**What you have to do**
Starting at the line that contains "Viewport: 539px width, 291px height." in the listing below, write out every line word for word until you have written the line that contains "Image resolution: width=432".

**Data to use**
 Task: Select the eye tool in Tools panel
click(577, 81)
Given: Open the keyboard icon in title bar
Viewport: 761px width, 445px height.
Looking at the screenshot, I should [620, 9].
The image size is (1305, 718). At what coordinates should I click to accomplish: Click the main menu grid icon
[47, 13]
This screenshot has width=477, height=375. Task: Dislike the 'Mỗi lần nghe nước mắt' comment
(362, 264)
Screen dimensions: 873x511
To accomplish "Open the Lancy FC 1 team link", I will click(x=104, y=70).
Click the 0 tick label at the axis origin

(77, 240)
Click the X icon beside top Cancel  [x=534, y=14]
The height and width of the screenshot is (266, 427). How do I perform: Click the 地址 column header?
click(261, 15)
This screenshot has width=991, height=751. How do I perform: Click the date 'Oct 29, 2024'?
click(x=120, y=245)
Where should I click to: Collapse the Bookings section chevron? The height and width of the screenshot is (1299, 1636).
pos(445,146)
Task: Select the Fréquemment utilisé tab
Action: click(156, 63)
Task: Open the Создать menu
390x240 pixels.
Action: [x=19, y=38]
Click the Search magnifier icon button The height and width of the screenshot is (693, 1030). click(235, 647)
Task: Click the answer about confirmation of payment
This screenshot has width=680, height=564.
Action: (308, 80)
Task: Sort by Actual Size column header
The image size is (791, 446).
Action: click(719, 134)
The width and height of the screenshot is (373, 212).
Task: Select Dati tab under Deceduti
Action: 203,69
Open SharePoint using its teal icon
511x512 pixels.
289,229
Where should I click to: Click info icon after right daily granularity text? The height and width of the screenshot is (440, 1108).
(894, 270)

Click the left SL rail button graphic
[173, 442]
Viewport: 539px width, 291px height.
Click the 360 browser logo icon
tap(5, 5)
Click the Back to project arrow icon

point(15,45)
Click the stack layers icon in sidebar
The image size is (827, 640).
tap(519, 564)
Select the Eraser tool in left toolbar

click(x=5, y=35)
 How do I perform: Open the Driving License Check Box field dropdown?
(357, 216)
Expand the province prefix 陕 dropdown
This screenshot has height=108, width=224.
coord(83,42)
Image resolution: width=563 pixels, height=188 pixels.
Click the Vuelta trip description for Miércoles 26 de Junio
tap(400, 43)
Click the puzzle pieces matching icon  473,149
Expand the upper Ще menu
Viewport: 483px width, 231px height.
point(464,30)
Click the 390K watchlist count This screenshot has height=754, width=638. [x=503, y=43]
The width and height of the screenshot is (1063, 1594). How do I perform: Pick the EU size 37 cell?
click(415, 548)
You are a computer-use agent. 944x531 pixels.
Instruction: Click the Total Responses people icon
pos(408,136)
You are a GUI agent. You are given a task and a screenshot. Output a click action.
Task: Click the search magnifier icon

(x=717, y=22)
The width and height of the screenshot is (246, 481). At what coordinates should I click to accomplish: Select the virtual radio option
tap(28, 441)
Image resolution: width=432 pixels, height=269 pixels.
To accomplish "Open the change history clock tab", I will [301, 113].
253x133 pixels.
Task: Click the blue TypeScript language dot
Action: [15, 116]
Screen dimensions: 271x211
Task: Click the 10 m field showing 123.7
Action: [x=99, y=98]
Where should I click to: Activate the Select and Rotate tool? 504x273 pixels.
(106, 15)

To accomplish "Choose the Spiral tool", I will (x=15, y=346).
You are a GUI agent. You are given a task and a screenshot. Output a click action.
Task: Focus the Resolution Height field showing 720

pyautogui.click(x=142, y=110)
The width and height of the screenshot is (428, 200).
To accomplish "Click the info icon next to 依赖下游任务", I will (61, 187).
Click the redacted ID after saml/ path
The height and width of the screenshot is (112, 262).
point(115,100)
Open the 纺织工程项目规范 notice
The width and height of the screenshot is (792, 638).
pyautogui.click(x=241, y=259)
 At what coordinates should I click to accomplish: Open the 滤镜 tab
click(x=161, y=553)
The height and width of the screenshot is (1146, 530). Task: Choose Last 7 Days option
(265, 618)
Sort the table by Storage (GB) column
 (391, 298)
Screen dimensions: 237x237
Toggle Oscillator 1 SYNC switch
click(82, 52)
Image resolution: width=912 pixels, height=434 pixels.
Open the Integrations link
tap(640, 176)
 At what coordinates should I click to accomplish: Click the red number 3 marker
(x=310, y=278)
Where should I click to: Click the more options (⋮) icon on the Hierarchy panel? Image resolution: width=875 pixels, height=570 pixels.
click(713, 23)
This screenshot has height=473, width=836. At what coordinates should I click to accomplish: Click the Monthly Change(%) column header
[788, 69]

**Output for this task**
Viewport: 539px width, 291px height.
Click the 360 browser logo icon
tap(5, 5)
Click the Back to project arrow icon

point(15,45)
Click the stack layers icon in sidebar
The image size is (827, 640).
tap(519, 564)
Select the Eraser tool in left toolbar

click(x=5, y=35)
 How do I perform: Open the Driving License Check Box field dropdown?
(357, 216)
Expand the province prefix 陕 dropdown
This screenshot has height=108, width=224.
coord(83,42)
Image resolution: width=563 pixels, height=188 pixels.
Click the Vuelta trip description for Miércoles 26 de Junio
tap(400, 43)
Click the puzzle pieces matching icon  473,149
Expand the upper Ще menu
Viewport: 483px width, 231px height.
point(464,30)
Click the 390K watchlist count This screenshot has height=754, width=638. [x=503, y=43]
The width and height of the screenshot is (1063, 1594). How do I perform: Pick the EU size 37 cell?
click(415, 548)
You are a computer-use agent. 944x531 pixels.
Instruction: Click the Total Responses people icon
pos(408,136)
You are a GUI agent. You are given a task and a screenshot. Output a click action.
Task: Click the search magnifier icon

(x=717, y=22)
The width and height of the screenshot is (246, 481). At what coordinates should I click to accomplish: Select the virtual radio option
tap(28, 441)
Image resolution: width=432 pixels, height=269 pixels.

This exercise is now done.